Mity i prawdy o rasach. Zdrowie, charakter, użytkowość.

Witam wszystkich revoltowiczów  🙂 Kieruję się do was z pytaniem. Pewna Pani ( moja sąsiadka ) którą dość dobrze znam mówiła mi że planuje zakup konia i od słowa do słowa wywniąskowałam że chce kupić zimnokrwistego ponieważ mniej choruje niż inne. Zaczęło mnie to zastanawiać czy rzeczywiście Są jakieś rasy koni mniej podatne na choroby niż inne? Na pewno są tylko nie mam pojęcia jakie. ;/ Pomożecie?!  👀


Jak wspomniałam niżej to pytanie to raczej czysta ciekawość z mojej strony ponieważ padło kilka słów w rozmowie, które dały mi nad tym do myślenia czy rzeczywiście konie można pogrupować według ras na te " bardziej odporne i mniej odporne na choroby"  ? 
Kurczak   Huculskie (nie)szczęście
04 listopada 2014 18:20
Na biegunach...
A tak na poważnie, to może niech ta osoba rozważy czy zakup konia jest dobrym pomysłem.
"O jezu" i weź się tu ludzi pytaj. Tak dla twojej świadomości ta osoba ma 3 konie: hucuła, klacz małopolską, która jest leczona regularnie z powodu choroby i klacz zimnokrwista. Jeśli nie rozumiecie to może sprecyzuje pytanie ta osoba myśli nad zakupem zimnokrwistego konika ale dopuszcza również do myśli zakup innej rasy/ innego konia. Pytanie po prostu kieruję bardziej od siebie, ponieważ nie znam się na rasach koni i nie wiem czy np. araby są bardziej podatne na jakąś chorobę niż fryzyjskie.

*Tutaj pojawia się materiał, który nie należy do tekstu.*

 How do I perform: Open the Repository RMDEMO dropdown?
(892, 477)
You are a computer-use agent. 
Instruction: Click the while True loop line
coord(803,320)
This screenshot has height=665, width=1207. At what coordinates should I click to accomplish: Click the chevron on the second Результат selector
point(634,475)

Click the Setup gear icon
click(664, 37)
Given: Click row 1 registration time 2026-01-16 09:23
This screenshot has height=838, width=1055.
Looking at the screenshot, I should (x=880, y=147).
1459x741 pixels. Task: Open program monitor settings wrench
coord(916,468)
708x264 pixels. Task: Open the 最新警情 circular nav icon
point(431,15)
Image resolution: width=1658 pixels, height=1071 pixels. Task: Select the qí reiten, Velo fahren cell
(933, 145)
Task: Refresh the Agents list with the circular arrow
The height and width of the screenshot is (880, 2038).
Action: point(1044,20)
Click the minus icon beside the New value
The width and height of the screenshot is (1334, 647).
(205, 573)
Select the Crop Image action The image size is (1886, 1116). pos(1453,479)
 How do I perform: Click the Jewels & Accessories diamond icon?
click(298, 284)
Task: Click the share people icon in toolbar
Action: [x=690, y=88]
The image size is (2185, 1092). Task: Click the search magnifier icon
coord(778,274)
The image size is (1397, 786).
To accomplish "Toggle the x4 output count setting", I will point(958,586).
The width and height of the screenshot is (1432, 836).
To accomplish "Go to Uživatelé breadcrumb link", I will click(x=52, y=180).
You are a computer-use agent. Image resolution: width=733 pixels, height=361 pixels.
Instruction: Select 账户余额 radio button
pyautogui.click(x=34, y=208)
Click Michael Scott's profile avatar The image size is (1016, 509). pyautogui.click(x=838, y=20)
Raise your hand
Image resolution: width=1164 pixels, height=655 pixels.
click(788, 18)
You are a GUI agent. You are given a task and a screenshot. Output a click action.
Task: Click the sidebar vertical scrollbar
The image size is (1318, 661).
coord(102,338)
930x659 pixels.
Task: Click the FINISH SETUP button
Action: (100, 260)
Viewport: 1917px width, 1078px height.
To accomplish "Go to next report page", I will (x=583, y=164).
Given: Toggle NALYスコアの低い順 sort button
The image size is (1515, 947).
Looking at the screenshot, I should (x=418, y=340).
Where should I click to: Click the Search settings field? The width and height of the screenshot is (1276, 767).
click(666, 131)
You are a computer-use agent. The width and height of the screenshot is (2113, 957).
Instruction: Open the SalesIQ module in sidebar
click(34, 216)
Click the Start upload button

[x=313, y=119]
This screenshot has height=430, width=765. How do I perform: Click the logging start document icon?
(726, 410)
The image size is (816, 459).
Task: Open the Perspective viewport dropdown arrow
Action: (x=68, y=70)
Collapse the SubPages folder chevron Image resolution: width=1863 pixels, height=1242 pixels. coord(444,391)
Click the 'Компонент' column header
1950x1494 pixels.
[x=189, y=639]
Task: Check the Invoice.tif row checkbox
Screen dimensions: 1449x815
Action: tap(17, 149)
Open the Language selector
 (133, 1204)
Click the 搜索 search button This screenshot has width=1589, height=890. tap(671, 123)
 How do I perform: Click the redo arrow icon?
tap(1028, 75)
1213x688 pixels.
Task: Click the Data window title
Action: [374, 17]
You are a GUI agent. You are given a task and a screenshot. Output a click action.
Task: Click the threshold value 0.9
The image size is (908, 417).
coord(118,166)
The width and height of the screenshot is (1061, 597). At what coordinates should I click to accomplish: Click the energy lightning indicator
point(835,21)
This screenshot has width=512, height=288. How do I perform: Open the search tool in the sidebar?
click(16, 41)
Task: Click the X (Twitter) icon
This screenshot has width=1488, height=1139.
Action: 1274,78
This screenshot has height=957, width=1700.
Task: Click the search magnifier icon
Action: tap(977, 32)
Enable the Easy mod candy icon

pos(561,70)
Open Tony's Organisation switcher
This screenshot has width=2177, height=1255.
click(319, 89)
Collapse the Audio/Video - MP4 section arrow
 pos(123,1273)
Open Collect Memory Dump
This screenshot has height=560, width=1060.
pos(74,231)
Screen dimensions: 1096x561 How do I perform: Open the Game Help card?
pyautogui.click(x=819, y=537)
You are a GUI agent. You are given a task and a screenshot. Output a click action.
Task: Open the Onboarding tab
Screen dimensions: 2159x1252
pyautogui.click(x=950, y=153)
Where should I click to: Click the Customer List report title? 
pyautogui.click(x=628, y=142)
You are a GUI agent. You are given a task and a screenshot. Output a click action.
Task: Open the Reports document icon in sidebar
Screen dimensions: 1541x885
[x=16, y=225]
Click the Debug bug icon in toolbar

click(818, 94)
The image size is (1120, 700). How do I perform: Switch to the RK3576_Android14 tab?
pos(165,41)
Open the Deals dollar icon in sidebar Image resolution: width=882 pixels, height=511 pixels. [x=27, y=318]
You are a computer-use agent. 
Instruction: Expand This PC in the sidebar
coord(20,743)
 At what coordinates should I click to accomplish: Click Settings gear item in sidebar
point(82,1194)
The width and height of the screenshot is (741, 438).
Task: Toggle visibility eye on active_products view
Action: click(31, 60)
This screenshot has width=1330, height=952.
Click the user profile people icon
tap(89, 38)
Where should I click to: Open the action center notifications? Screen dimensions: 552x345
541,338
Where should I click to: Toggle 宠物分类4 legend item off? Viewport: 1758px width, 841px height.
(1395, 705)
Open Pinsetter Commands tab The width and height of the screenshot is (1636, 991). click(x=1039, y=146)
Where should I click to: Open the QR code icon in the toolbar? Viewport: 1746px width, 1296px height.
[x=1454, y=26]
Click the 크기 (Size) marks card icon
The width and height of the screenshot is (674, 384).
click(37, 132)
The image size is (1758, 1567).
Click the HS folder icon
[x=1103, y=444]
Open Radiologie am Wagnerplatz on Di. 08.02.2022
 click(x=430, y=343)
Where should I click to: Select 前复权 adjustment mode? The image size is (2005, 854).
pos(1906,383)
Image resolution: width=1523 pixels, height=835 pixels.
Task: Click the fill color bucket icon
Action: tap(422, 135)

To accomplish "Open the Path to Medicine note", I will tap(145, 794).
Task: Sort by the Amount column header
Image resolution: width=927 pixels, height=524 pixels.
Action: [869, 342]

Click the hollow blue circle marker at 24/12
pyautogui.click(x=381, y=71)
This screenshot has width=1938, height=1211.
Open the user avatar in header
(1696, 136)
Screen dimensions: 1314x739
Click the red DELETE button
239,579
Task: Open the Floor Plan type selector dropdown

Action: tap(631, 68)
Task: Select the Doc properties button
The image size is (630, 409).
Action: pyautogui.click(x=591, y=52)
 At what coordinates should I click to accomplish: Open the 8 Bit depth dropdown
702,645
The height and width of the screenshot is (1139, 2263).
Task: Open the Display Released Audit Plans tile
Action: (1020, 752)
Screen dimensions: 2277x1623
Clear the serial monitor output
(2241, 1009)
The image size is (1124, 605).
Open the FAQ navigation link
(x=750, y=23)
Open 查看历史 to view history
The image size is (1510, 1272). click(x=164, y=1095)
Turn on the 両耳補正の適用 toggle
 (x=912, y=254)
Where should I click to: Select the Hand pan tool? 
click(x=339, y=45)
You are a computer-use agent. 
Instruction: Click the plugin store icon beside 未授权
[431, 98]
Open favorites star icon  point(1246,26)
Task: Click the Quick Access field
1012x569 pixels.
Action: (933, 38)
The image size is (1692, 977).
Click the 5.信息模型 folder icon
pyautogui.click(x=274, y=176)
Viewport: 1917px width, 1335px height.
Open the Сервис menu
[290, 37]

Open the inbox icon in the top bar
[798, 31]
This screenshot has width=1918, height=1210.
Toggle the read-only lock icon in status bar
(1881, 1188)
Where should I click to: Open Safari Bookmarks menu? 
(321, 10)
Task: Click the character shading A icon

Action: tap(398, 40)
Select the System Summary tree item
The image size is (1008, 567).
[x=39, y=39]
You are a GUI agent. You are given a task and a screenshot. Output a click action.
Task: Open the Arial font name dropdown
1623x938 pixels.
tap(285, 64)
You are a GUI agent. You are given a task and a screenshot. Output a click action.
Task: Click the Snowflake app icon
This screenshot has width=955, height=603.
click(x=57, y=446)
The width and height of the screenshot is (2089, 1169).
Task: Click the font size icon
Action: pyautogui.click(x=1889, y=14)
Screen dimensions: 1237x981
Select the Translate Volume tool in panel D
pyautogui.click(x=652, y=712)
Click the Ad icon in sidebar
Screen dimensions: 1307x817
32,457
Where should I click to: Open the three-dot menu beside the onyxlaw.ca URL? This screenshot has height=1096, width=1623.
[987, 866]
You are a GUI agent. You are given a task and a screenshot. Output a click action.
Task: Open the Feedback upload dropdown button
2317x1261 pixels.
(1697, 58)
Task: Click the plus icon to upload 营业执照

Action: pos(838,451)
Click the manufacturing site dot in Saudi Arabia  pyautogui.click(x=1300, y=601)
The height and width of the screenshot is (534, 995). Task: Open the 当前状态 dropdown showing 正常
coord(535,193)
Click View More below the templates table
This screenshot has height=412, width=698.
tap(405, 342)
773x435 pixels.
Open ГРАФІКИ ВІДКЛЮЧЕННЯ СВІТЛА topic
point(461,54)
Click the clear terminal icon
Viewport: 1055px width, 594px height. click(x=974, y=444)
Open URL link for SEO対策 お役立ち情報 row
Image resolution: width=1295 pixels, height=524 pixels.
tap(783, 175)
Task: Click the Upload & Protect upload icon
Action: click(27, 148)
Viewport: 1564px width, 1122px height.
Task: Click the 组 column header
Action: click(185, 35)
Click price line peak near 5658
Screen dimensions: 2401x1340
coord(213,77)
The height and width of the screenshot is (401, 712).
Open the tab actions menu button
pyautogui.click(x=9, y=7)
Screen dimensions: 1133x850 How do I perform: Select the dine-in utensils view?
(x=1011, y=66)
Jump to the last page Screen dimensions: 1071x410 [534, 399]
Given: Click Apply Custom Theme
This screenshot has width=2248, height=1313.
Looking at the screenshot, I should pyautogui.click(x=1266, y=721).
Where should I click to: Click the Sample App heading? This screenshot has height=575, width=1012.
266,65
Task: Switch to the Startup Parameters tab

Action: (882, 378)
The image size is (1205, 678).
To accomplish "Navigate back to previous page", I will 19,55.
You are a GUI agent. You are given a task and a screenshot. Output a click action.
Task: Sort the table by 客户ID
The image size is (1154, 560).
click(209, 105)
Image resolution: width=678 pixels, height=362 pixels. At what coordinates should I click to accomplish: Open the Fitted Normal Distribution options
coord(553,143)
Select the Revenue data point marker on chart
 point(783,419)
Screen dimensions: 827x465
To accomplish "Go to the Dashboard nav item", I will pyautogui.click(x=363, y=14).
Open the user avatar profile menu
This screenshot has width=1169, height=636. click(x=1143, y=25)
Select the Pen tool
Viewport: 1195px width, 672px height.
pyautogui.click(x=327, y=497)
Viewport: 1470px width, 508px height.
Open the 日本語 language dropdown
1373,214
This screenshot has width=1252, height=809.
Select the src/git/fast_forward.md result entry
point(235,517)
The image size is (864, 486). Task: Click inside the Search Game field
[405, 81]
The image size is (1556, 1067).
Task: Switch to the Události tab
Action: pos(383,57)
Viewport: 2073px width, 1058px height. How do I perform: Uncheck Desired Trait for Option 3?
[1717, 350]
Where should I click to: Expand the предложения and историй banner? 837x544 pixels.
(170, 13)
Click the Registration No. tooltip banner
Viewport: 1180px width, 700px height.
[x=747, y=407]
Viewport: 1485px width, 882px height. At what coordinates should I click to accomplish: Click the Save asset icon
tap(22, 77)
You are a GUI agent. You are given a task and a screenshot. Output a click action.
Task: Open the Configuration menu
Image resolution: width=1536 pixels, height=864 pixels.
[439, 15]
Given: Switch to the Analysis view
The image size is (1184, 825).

Tak jak jest z rasami psów jedne są bardziej chorowite inne mniej 🙂 To pytanie to raczej czysta ciekawość z mojej strony ponieważ padło kilka słów w rozmowie, które dały mi nad tym do myślenia czy rzeczywiście konie można pogrupować według ras na te " bardziej odporne i mniej odporne na choroby"  ?  😉 To co oświecicie mnie??, tylko bez zbędnych ironi proszę  🙂
to raczej cecha osobnicza niż rasowa
sara, zależy co chcesz leczyć 🙂 rasy prymitywne są ogólnie odporniejsze, czyli Koniki Polskie czy Hucuły, ale bardzo łatwo je np. ochwacić. Araby są jeszcze rasą nazwijmy to "odporniejszą", ale tak jak napisała marysia - to sprawa osobnicza. Zależy od wielu czynników, poczynając od karmienia źrebnej matki, poprzez wychowanie, karmienie, ilość ruchu, genów rodziców, wad budowy itd. itp.
Kurczak   Huculskie (nie)szczęście
04 listopada 2014 19:34
sara976, nie ładnie tak edytować całkowicie post, gdy padła już na niego odpowiedź  🤬
Gdybyś od razu napisała to w taki sposób, to z ironią byś się nie spotkała 😉
marysia550 dziękuje za odpowiedź, krótka ale z sensem. Megane tobie również dziękuje wyczerpującą i zrozumiała dla mnie odpowiedź 🙂  Głównie mówiąc o "chorobach" miałam na myśli tak jak wspomniałaś wady budowy i geny. Więc skoro tak jak mówicie zależy to od wielu czynników to czy może wiecie czy w internecie jest jakaś encyklopedia ( którą polecacie) o rasach + o często występowanych "chorobach" u danej rasy??
Kurczak masz racje źle sformułowałam trochę watek dlatego został on zedytowany. Po prostu zirytowało mnie trochę, że z mojej niewiedzy ktoś szydzi gdy ja mam tylko dobre intencje żeby się dokształcić. Ale okej  😉 dziewczyny wyżej już mi wyjaśniły temat więc zamykam wątek i pozdrawiam serdecznie wszystkie które się tu udzieliły, jest mi bardzo milo   😀
nie mozesz zamknąć 😉
i tak - prymitywy sa odporiejsze na choroby typu przeziebienia, kontuzje te zraczej rzadziej (budowa i spos. uzytkowania) i na braki żywieniowe
ale delikatne na dobrobyt - czyli pojawiają sie choroby metaboliczne typu ochwat ...
do ich tez mozna zaliczyć rozne kuce, szczegolnie "naturalne" - szetlandy, islandzkie, inne nie wiem..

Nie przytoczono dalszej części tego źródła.